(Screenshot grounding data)
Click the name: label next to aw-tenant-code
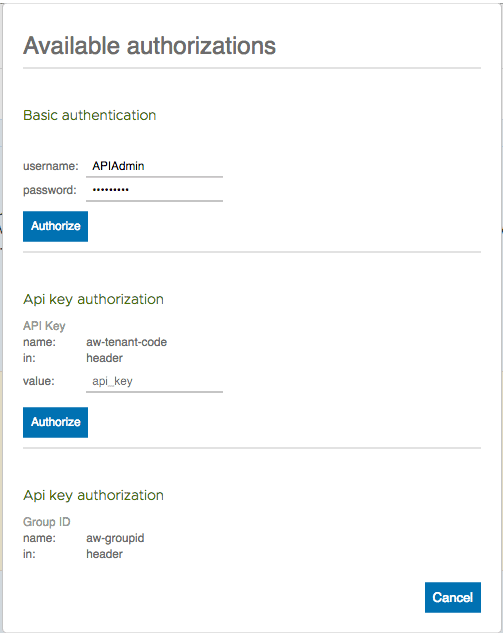point(39,342)
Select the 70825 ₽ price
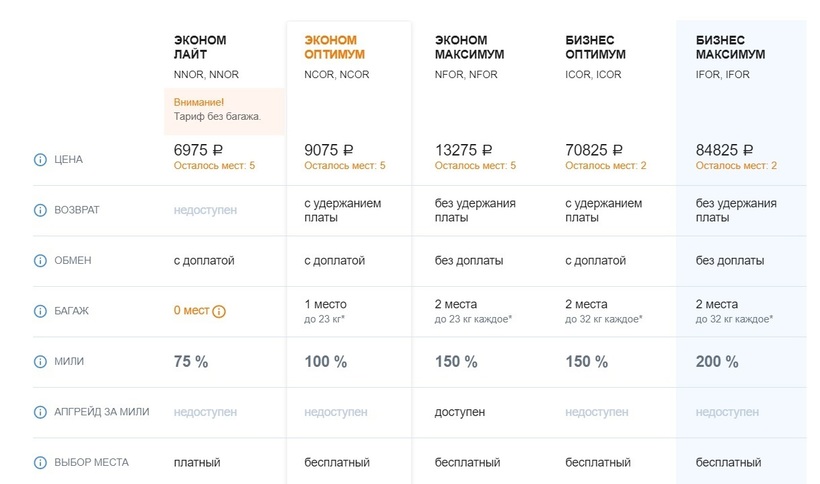The image size is (820, 484). click(594, 150)
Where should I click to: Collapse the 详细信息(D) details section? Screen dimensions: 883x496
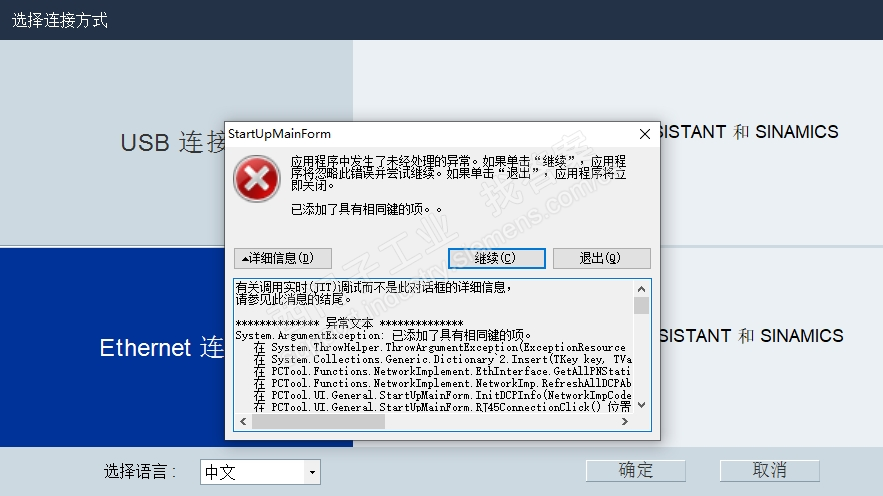pyautogui.click(x=283, y=258)
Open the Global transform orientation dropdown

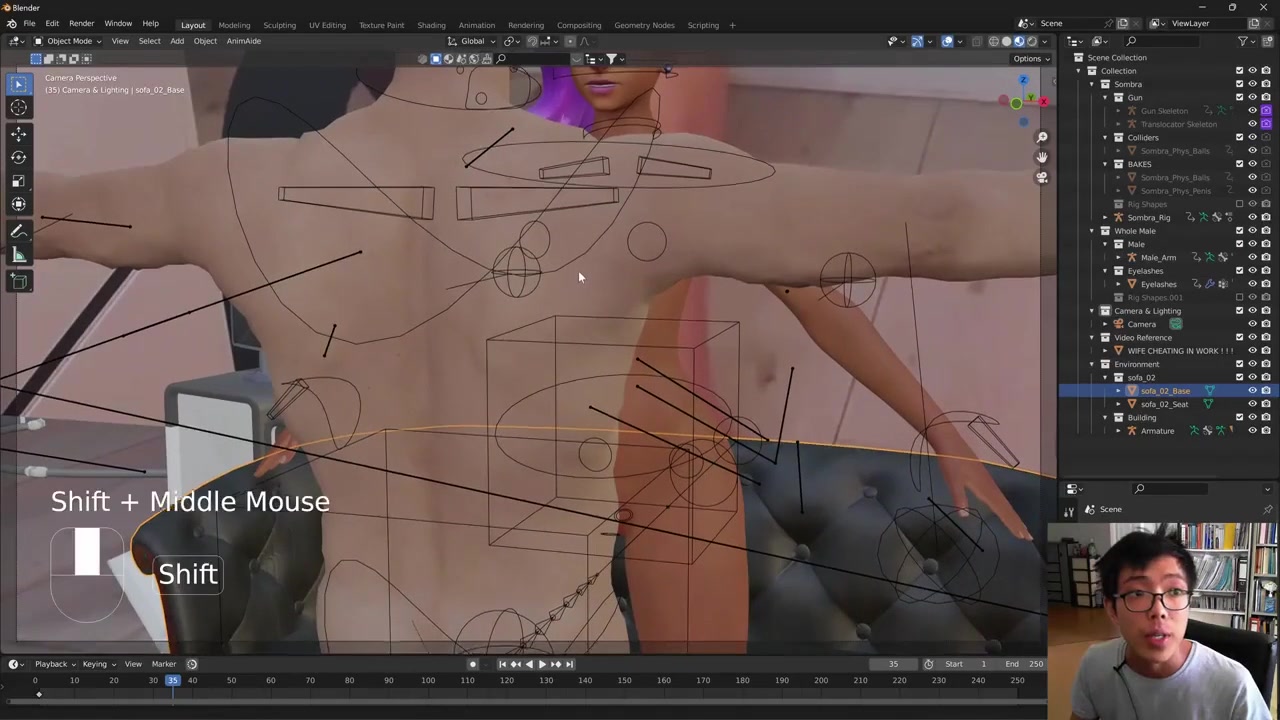tap(472, 41)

* **Activity**:
All the records need to be printed again exactly as written, though without their pictures.

* **Reply**:
Click the name: label next to aw-tenant-code
point(39,342)
Select the 70825 ₽ price
The image size is (820, 484). click(594, 150)
Where should I click to: Collapse the 详细信息(D) details section? Screen dimensions: 883x496
pyautogui.click(x=283, y=258)
Open the Global transform orientation dropdown

tap(472, 41)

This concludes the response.